Поэтому Пушкин как будто отделяет себя от собственных чувств тоски и угнетенности духа, от гнева и досады на судьбу. И появление демона здесь очень естественно:
Часы надежд и наслаждений
Тоской внезапной осеня,
Тогда какой-то злобный гений
Стал тайно навещать меня.
( «Демон» )
Причем мироощущение демона полностью противоположно мироощущению самого поэта:
Он звал прекрасное мечтою;
Он вдохновенье презирал;
Не верил он любви, свободе,
На жизнь насмешливо глядел
И ничего во всей природе
Благословить он не хотел.
Демонические образы поэт создает и в стихотворении «Бесы», написанном в 1830 году. История создания стихотворения не прояснена в литературоведении. Известно, что незадолго до написания «Бесов» поэт перечитывал «Ад» Данте. Пушкин рисует здесь традиционный в литературе «бесовский пейзаж»: ночная дорога, метель, вьюга, освещаемая светом луны, тучи, мчащиеся на фоне мутного неба, неведомые равнины. Герой и ямщик сбиваются с пути, их охватывает страх и тревога. Внезапно они видят беса, который неуловим и вездесущ: толкает «одичалого коня», «дует» на заблудившегося путника, сверкает «искрой малой» во тьме пустой. Затем «бесовство» в стихотворении как будто разрастается: бесы уже мчатся «рой за роем в беспредельной вышине». В. А. Грехнев отмечает, что бесы у Пушкина «бесконечны», как бесконечно неисчерпаемое в мире зло. Именно это, по мнению исследователя, обусловило чувство лирического героя — его надрывную тоску, какое-то щемящее чувство безысходности.

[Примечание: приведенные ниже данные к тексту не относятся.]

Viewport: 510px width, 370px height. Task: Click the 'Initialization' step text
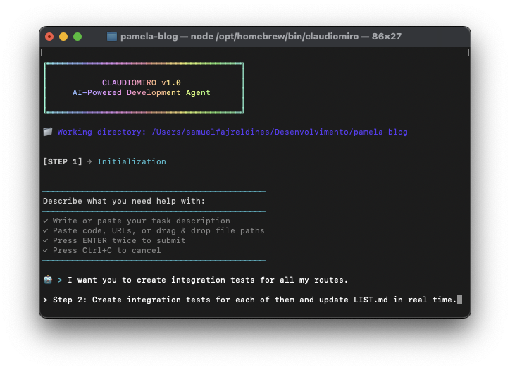[x=132, y=161]
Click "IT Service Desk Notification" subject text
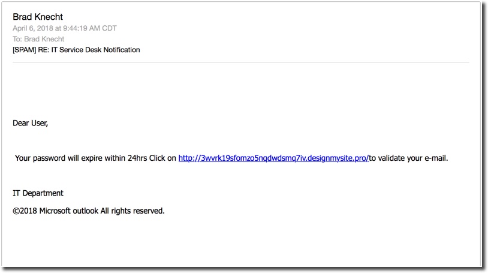 (x=95, y=50)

Все стихотворение построено на «непрерывном нарастании беспокойства и страха» в душе лирического героя. Мрачный, страшный пейзаж здесь становится своеобразным рефреном:
Мчатся тучи, вьются тучи;
Невидимкою луна
Освещает снег летучий;
Мутно небо, ночь мутна.
Так начинается стихотворение, так же оно и заканчивается. Однако в финале чувства героя становятся иными: его страх переходит в бесконечную тоску, чувство безысходности. В «Бесах» использованы емкие, эмоциональные эпитеты («мутно небо, ночь мутна», «средь неведомых равнин», «одичалого коня», «кони чуткие», «в беспредельной вышине», «визгом жалобным и воем»), повторы, подчеркивающие монотонность и однообразие зимнего пути и одновременно нарастающий страх героя («еду, еду», колокольчик «дин-дин-дин», «страшно, страшно», «вон, вон»), олицетворения («вьюга злится, вьюга плачет»), метафора («Вьюга мне слипает очи»). Лексика стихотворения разнообразна: здесь мы находим слова разговорно-бытового стиля («поневоле», «нет мочи», «Хоть убей, следа не видно»), «высокого» стиля («очи», «далече»).
Таким образом, человек в пушкинской лирике принимает мир таким, какой он есть, не пытаясь что-либо изменить в нем. Единственная возможность изменения мира — это изменение самого человека, его ума и души. «Решительно никто из русских поэтов не стяжал такого неоспоримого права быть воспитателем и юных, и возмужалых, и даже старых, ... потому что мы не знаем на Руси более нравственного... поэта, как Пушкин», — писал Белинский.